YOUR ASSIGNMENT =
Return all lines in the data where the string "computer" can be found.

INFORMATION SHOWN =

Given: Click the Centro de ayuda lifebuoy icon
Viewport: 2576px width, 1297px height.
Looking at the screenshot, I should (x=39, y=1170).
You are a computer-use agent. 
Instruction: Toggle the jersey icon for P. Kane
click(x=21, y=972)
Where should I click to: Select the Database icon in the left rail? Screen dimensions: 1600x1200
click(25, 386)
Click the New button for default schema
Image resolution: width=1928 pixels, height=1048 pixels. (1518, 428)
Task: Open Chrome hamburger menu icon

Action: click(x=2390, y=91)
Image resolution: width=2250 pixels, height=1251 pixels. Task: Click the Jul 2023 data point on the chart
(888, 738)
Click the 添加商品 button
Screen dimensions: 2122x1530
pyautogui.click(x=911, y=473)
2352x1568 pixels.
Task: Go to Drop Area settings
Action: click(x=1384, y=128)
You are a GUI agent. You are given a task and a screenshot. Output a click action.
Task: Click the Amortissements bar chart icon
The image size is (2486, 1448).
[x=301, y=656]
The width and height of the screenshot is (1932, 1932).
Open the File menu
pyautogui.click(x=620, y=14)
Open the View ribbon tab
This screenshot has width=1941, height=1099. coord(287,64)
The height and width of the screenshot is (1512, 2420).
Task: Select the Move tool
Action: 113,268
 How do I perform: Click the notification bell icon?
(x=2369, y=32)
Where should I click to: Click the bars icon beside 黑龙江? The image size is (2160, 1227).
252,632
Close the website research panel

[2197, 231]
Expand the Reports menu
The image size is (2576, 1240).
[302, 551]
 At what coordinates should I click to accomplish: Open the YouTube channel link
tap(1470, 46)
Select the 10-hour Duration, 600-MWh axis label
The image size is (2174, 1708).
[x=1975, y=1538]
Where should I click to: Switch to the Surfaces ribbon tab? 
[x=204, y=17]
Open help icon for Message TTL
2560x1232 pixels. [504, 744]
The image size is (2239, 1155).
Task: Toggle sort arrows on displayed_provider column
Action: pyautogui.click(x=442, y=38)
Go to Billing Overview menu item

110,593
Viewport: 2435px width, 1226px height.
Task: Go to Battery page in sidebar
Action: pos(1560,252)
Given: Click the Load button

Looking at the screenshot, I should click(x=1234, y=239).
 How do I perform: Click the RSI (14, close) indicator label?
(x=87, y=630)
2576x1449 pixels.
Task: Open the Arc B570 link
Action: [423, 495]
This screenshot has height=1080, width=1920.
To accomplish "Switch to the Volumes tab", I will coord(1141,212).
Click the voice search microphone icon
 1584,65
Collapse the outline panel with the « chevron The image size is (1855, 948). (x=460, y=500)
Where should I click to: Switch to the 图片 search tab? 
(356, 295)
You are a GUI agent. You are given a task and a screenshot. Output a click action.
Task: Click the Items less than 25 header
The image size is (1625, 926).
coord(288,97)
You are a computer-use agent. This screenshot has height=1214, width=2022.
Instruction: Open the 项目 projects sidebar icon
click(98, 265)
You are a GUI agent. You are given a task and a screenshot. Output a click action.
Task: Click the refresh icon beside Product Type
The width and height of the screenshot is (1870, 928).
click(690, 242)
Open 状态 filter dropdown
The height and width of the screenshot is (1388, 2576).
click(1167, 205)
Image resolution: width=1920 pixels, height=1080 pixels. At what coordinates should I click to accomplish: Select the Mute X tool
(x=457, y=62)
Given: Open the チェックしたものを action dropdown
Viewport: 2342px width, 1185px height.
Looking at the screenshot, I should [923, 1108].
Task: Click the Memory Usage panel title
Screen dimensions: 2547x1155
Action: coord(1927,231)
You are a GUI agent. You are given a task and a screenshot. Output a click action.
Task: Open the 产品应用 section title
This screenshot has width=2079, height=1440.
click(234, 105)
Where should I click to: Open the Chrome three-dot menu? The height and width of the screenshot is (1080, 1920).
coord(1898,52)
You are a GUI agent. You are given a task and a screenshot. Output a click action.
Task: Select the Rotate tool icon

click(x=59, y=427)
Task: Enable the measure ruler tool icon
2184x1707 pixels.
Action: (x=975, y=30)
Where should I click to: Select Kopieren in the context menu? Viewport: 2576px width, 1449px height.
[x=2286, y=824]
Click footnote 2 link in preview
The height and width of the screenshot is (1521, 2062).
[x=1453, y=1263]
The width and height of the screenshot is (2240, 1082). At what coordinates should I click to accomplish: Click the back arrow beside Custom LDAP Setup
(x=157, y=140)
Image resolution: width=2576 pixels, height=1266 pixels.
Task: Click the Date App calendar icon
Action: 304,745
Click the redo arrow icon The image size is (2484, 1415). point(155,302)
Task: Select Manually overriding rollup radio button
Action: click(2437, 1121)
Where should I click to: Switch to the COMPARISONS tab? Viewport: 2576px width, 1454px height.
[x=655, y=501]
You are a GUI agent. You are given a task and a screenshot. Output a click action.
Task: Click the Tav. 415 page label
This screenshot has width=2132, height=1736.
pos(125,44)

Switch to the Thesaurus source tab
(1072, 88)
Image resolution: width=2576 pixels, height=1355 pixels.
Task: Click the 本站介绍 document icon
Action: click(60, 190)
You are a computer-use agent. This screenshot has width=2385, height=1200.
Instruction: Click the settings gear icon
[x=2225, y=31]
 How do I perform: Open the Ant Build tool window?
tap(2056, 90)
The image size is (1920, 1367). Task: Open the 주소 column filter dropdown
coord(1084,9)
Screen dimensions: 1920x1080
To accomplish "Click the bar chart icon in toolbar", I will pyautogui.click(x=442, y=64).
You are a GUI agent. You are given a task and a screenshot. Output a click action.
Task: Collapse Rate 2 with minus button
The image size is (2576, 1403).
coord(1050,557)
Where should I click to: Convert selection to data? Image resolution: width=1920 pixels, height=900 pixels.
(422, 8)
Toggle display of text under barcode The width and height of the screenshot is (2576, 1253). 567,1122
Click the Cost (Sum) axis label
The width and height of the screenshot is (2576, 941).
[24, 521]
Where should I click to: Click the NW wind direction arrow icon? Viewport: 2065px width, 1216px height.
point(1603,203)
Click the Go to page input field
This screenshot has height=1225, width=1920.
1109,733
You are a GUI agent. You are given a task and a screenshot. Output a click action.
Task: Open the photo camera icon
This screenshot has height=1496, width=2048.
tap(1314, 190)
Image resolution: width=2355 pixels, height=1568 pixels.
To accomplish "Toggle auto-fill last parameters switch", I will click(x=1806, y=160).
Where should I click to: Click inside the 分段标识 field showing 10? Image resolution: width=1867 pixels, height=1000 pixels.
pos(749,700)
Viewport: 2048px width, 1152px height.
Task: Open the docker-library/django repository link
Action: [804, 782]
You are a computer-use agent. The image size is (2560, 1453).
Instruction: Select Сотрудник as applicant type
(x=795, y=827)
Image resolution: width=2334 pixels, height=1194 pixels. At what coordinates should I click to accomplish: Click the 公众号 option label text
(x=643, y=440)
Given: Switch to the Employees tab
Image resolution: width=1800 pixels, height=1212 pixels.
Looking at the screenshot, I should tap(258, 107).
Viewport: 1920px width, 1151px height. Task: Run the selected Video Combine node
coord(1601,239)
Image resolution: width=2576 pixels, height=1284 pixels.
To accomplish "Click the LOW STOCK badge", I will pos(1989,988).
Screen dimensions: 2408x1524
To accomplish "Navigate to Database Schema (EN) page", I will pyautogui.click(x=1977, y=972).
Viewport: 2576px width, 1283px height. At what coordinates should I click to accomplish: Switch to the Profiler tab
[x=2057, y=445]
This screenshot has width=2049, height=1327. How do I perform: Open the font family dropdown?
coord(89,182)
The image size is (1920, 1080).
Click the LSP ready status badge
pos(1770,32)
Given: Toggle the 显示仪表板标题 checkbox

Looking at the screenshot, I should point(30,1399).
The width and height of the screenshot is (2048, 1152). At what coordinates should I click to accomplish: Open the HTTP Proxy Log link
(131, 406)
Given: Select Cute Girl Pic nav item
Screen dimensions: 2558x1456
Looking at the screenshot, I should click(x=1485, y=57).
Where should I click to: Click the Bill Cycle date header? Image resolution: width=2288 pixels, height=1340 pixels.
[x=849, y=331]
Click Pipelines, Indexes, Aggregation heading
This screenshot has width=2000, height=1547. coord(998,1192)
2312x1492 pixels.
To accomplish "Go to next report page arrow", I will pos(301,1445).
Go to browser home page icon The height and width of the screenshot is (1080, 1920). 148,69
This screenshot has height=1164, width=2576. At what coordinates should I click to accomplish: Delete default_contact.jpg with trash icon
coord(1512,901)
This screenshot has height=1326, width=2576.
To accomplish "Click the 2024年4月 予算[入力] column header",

RESULT =
You are a computer-use agent. 
You are a computer-use agent. This screenshot has height=1214, width=2022.
You are a computer-use agent. This screenshot has width=2385, height=1200.
You are a computer-use agent. The image size is (2560, 1453).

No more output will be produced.